LG Chem HG2 Maximise flight time - optimise the cell selection, duty cycle and flight speed to maximise flight time.
Discover the LG Chem HG2 cell for UAVs, designed to maximise flight time and optimise performance under demanding conditions.
Value Propositions
Cylindrical 18650 form factor for compact design.
Nominal capacity of 10.8 Wh and 3.0 Ah for reliable performance.
Top-quartile volumetric energy density of 616 Wh/l for extended flight times.
Gravimetric power density of 1500 W/kg, ideal for high discharge applications.

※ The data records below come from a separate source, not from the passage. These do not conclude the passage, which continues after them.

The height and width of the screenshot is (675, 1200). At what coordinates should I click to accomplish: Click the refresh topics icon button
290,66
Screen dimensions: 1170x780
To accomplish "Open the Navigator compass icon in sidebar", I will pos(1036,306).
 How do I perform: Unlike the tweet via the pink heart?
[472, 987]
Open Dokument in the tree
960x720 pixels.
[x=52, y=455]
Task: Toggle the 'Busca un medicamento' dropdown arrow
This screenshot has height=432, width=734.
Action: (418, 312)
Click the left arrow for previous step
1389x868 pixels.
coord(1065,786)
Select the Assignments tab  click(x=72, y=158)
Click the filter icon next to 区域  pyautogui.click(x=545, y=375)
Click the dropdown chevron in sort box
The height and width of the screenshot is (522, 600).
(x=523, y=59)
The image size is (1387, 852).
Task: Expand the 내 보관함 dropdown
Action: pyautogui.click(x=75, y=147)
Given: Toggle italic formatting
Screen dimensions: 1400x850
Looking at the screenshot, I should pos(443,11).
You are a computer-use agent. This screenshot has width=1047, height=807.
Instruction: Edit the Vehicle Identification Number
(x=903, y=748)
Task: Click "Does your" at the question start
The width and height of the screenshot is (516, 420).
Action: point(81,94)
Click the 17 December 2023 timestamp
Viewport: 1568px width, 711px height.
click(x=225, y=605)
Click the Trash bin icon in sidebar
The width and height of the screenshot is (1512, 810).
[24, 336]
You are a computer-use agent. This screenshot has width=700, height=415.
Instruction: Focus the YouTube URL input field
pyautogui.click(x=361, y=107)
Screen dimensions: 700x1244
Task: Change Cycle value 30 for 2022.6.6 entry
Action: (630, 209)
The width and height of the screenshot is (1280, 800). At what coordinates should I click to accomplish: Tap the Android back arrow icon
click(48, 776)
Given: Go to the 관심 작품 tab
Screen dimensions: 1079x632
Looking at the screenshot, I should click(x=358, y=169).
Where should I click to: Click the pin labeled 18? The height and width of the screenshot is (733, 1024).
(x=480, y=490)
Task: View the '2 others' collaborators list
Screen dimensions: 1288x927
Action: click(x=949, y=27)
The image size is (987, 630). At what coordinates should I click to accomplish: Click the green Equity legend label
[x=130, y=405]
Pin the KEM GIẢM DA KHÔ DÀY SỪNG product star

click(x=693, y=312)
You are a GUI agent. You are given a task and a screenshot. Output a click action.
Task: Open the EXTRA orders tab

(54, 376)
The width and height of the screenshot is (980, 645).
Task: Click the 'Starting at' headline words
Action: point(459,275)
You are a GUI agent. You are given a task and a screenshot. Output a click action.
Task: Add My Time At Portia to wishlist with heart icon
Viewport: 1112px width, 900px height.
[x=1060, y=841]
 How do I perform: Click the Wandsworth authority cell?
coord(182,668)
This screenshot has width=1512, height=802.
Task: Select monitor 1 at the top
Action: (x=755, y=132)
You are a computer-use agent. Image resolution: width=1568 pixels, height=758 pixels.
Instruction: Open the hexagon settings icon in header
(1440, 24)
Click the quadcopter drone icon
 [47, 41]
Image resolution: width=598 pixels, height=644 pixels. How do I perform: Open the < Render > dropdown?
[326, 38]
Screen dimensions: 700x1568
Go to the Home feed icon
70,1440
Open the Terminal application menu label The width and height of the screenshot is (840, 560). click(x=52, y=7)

Maximum continuous discharge of 20 A supports demanding UAV operations.
About the Cell
The LG Chem HG2 cell features a cylindrical 18650 form factor, offering a nominal capacity of 10.8 Wh and 3.0 Ah. With a volumetric energy density of 616 Wh/l, it ranks in the top-quartile compared to the database median of 541.67 Wh/l, providing significant energy storage in a compact size. The gravimetric energy density of 225 Wh/kg is also noteworthy, being around the median of 210 Wh/kg. The cell's volumetric power density of 4107 W/l is among the highest in the database, facilitating high power demands typical in UAV applications. Additionally, the maximum continuous discharge rate of 20 A ensures that the cell can handle the rigorous demands of drone operations, making it a reliable choice for various UAV applications.
Application Challenges
In the context of EVTOL and the challenge to maximise flight time, optimising cell selection is crucial. Drones require batteries that can deliver consistent power while maintaining efficiency across varying duty cycles and flight speeds. The ability to extend flight time is directly linked to the energy density of the battery. With the LG Chem HG2 cell's high volumetric energy density, operators can achieve longer missions without compromising on payload capacity. Furthermore, the challenges of thermal management and battery safety are paramount, especially in extreme environments where overheating can lead to mission failure. Therefore, selecting the right cell is not just about capacity but also about ensuring reliability and safety during operations.
Why this Cell
The LG Chem HG2 cell is particularly suited for EVTOL applications due to its impressive specifications. With a maximum continuous discharge rate of 20 A, it supports high energy demands, making it ideal for UAVs that require rapid bursts of power. The cell's volumetric energy density of 616 Wh/l is top-quartile compared to the median of 541.67 Wh/l, allowing for longer flight times without increasing weight. This is critical for missions where every second counts. Additionally, the gravimetric power density of 1500 W/kg ensures that the cell can deliver the necessary power without adding excessive weight, thus optimising the overall performance of the UAV. The combination of these metrics makes the LG Chem HG2 a prime candidate for drone battery design, ensuring that operators can maximise flight time and efficiency.
How Model-Based Design Helps
Simulation and model-based design play a vital role in optimising battery selection for UAV applications. By simulating load profiles, thermal behaviour, and voltage response, engineers can accurately predict how the LG Chem HG2 cell will perform under various conditions. This approach allows for the identification of the optimal duty cycle and flight speed, ensuring that the cell operates within its safe limits while delivering maximum performance. For instance, modelling can reveal how the cell's energy output varies with temperature and state of charge (SoC), enabling operators to make informed decisions about mission feasibility. This predictive capability is essential for preventing mid-air failures and ensuring that drones can complete their missions reliably, especially in challenging environments.